Какое-то время Стефан не мог заснуть. Он лежал и смотрел в окно на три звезды – одну яркую и две блеклые. Только спустя некоторое время он понял, что дыхание Ханни стало прерывистым, – она тоже проснулась. Он тихо позвал ее, и она ответила.

– Ты не можешь заснуть? – спросил он.

– Я не чувствую себя усталой. – Она с минуту помолчала. – Не беспокойся. Со мной все в порядке.

Он зажег свет и взглянул нее. Она лежала на боку, повернувшись к нему, но часть лица была скрыта подушкой. Правый глаз Ханни смотрел на него из-под копны черных волос. Они лежали совсем рядом, и ему захотелось дотянуться до нее, дотронуться, обнять, успокоить и успокоиться самому.
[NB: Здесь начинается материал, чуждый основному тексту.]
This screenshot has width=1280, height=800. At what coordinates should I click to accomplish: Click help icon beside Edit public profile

Но он не смог это сделать – между ними лежало прошлое.

– Послушаем музыку? – предложил он.

– Если хочешь.

– Ну раз мы оба не спим. – Он протянул руку к «Грюндигу» и включил его. Конечно, в такое время никакие ирландские станции не работают.
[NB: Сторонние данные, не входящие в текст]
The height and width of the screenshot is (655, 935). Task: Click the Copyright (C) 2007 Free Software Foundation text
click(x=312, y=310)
Почти сразу он поймал Францию с бюллетенем последних новостей – что-то о ценах на сельскохозяйственную продукцию, – а затем станцию, передающую Баха – сонату для скрипки и виолончели. Он вспомнил случай из прошлого. Как будто бы прочла его мысли, Ханни сказала:

– Как ты думаешь, они все еще играют вместе? Я думаю, нет. Возможно, они уже умерли.

Это был их первый отпуск, проведенный вместе после того, как они поженились. Он накопил денег, чтобы съездить в Швейцарию. Они остановились еn pension в кантоне фрейбург на берегу реки, протекавшей посреди широкой долины, где природа, казалось, олицетворяла собой швейцарское благополучие. Там росла густая трава, листва была сочной, все казалось ухоженным и сделанным с любовью. Светило яркое солнце, а они прогуливались по долине – всегда вместе – и поднимались на заросшие лесом возвышенности, чтобы лучше увидеть Альпы. А вечером их ждал пир, который в послевоенной Германии даже представить, было невозможно – обильная и очень вкусная еда. Затем кофе, хороший крепкий кофе со сливками. Они пили его на веранде, слушая музыку и любуясь темнеющей долиной. Дюфур, владелец пансиона, играл на виолончели, а его жена, Трудли, на скрипке. Им обоим было около шестидесяти. Ханни, наверное, права – скорее всего, они уже умерли. В любом случае даже если и живы, то слишком стары, чтобы играть на музыкальных инструментах.

Там было столько спокойной радости, солнце сожгло и превратило в серый пепел все сомнения. Прохладный ветерок, налетевший с покрытых снегом вершин на юге развеял пепел, а сам потерялся в небесных просторах этой мирной земли. Там Стефан знал, что любим, и верил в это. Или думал, что знал. По возвращении на север его вновь охватили сомнения.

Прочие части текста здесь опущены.